8 of 9 people found the following review helpful.
A Condemnation of NASA and a Celebration of Private Space Ventures
By Roger D. Launius
Greg Klerkx, a journalist who has covered NASA at times, offers in "Lost in Space" a quirky, idiosyncratic perspective on the U.S. space effort. It is one of several works that periodically appear taking NASA to the woodshed for failures, both real and perceived, that have prevented the accomplishment of a grand vision of space exploration. Of course, that "grand vision" is highly idiosyncratic and Klerkx's vision is certainly idiosyncratic as well. For Greg Klerkx, the grand vision of space exploration should lead to a renaissance for our species as we become a multiplanetary species, but it has been subverted by the military-industrial complex, government bureaucrats, and small minded politicians.
For Greg Klerkx, NASA is little more than a poorly-run government bureaucracy more concerned with self-preservation than in extending the space frontier. He invokes conspiracies too often to explain what has happened in spaceflight since the Apollo program, and condemns the relationship between NASA and its predominant contractors.

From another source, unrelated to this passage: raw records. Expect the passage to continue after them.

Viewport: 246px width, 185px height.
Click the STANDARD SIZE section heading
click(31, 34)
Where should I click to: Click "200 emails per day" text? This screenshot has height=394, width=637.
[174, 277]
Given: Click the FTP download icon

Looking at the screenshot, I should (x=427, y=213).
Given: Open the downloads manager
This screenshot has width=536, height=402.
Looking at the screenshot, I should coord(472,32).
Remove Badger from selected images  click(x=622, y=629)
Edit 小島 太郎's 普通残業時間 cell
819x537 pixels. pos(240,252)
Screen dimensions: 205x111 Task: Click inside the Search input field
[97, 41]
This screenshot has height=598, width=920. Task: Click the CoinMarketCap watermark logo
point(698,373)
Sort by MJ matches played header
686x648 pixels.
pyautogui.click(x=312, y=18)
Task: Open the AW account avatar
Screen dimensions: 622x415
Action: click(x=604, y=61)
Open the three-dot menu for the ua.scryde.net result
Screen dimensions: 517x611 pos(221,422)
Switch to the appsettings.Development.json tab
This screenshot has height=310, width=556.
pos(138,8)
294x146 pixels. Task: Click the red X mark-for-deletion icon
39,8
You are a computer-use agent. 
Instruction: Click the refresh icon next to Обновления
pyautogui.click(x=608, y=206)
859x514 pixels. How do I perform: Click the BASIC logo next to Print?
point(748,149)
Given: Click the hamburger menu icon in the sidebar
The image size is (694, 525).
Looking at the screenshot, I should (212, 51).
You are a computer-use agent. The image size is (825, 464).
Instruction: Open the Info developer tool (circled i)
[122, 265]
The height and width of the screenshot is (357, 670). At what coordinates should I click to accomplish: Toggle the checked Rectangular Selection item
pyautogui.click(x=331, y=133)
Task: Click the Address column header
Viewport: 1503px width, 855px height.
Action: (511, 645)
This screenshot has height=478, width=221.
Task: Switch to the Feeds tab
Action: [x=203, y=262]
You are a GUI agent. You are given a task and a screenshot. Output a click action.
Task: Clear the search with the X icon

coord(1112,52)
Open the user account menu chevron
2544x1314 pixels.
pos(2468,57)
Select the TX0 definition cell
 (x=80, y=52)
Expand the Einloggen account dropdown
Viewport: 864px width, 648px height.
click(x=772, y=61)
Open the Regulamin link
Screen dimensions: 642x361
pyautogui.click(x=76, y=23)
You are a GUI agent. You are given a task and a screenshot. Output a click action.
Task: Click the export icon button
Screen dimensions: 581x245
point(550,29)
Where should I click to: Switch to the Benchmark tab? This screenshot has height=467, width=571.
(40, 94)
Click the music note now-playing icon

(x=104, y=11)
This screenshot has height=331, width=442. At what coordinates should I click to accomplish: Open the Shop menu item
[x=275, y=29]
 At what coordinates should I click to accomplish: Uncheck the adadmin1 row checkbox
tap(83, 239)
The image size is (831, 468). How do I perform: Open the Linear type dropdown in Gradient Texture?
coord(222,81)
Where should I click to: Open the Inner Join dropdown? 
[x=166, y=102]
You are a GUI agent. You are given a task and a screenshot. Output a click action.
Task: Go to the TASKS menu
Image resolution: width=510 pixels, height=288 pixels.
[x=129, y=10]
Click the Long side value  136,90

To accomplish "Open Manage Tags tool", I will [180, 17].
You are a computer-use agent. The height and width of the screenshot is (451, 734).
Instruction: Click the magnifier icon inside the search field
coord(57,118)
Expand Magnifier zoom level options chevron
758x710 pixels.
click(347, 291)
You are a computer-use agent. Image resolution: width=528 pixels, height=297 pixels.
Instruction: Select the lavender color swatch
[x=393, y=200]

Klerkx celebrates the private space entrepreneurs who have been pursuing the X-Prize, the Mars Society's analogue for Martian habitats at Devon Island, and MirCorps' efforts to privatize the Mir space station in the 2000 time frame. Through those efforts, Klerkx believes, NASA's monopoly on space activities may end. And it cannot come too soon for the author of "Lost in Space."
"Lost in Space" represents the view of a small but vocal group of space advocates who bemoan the current state of space activities in the United States. Brought up on the promises of Apollo in the 1960s, Moon habitats and space stations where tourists could travel, and possibilities for an endless frontier beyond Earth, these folks lament what might have been. Greg Klerkx offers a voice to their distemper.
Without question, "Lost in Space" is remarkably one-sided. NASA is neither so sinister nor as self-interested as the author believes. As presented here, NASA can do essentially nothing right but Klerkx's prowse seems to celebrate the alternative space community as incapable of doing no wrong.
"Lost in Space" presents a passionate discussion, sometimes fascinating and illuminating, but also carping and repetitive. It is certainly far from balanced. I recognize that balance was not necessarily Klerkx's objective and I agree with many of his criticisms of NASA, but sometimes his zeal to indict the space agency overreaches his evidence. As a challenge to the status quo this is an eloquent addition to the literature. Just don't take it as the final word on the subject.